Time: 2025-04-14 Views: Published By:

Speaker(s): Bingcong Li

Time: 15:30-16:40 April 14, 2025

Venue: Room 211, Courtyard No.6, Jingyuan (静园六院211会议室)

Abstract:

Finetuning makes the power of LLMs accessible to everyone, and is poised to serve as the “last mile” in deploying these models across a wide range of applications. This talk focuses on a line of our recent works on cost-efficient methods to further lower the barriers to finetuning, while respecting critical aspects such as computational and memory efficiency, data privacy, and human alignment.

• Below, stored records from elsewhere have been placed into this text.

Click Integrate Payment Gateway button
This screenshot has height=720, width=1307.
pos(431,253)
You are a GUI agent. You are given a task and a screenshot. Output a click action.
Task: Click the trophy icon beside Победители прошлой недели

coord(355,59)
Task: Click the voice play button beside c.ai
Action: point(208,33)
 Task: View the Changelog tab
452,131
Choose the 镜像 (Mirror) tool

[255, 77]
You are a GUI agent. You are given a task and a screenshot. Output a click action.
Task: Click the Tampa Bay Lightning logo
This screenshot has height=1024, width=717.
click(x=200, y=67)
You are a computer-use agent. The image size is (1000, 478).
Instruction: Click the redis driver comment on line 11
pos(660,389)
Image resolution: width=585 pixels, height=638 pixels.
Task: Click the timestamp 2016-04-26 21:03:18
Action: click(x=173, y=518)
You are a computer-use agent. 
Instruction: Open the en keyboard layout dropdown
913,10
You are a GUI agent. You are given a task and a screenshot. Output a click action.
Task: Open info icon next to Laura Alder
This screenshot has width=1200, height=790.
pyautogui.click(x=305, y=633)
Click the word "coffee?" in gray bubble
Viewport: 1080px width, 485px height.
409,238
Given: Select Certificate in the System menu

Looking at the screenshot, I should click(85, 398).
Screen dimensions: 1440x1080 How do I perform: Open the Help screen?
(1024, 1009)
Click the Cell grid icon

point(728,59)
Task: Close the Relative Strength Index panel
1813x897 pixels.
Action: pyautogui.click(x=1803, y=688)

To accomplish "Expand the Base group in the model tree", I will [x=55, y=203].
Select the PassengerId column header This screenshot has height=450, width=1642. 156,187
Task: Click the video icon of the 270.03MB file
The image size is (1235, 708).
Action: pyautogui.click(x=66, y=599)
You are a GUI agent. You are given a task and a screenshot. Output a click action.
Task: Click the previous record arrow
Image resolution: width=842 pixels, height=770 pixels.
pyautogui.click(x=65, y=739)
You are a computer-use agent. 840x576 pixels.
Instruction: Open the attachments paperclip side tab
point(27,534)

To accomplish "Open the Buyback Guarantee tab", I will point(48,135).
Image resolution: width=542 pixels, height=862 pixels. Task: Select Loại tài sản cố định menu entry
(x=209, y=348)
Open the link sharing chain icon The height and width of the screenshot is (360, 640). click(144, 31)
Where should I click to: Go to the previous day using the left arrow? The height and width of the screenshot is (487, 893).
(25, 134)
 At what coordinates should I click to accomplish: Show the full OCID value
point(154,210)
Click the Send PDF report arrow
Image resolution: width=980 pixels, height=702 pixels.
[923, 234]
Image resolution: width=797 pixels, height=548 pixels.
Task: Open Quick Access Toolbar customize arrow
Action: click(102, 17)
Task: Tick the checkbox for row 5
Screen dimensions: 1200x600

We will explore three practical scenarios. i) For users with access to one or two commercial-grade GPUs,  we focus on how to fully exploit the capabilities of LoRA, maximizing the utility of each trainable parameter. ii) In settings where only consumer-level GPUs are available, we will discuss memory-efficient finetuning approaches that also incorporate privacy-preserving mechanisms to safeguard individual data privacy. iii) Fianally, we will talk about transfer learning methods that reduce reliance on human-annotated preference data, making alignment more feasible in low-data domains.

All approaches discussed in this talk are backed by strong theoretical guarantees, hopefully offering insights into their efficiency.


Short bio.:

Bingcong Li (https://bingcongli.github.io/) received the B.Eng degree (with highest honors) in Information Science and Engineering from Fudan University in 2017, and the Ph.D. degree in Electrical and Computer Engineering from the University of Minnesota in 2022. He is now a post-doctoral research associate with ETH Zurich, Switzerland. His research interests lie in optimization with application to pretraining and finetuning language models. He received the National Scholarship twice from China in 2014 and 2015, and UMN ECE Department Fellowship in 2017.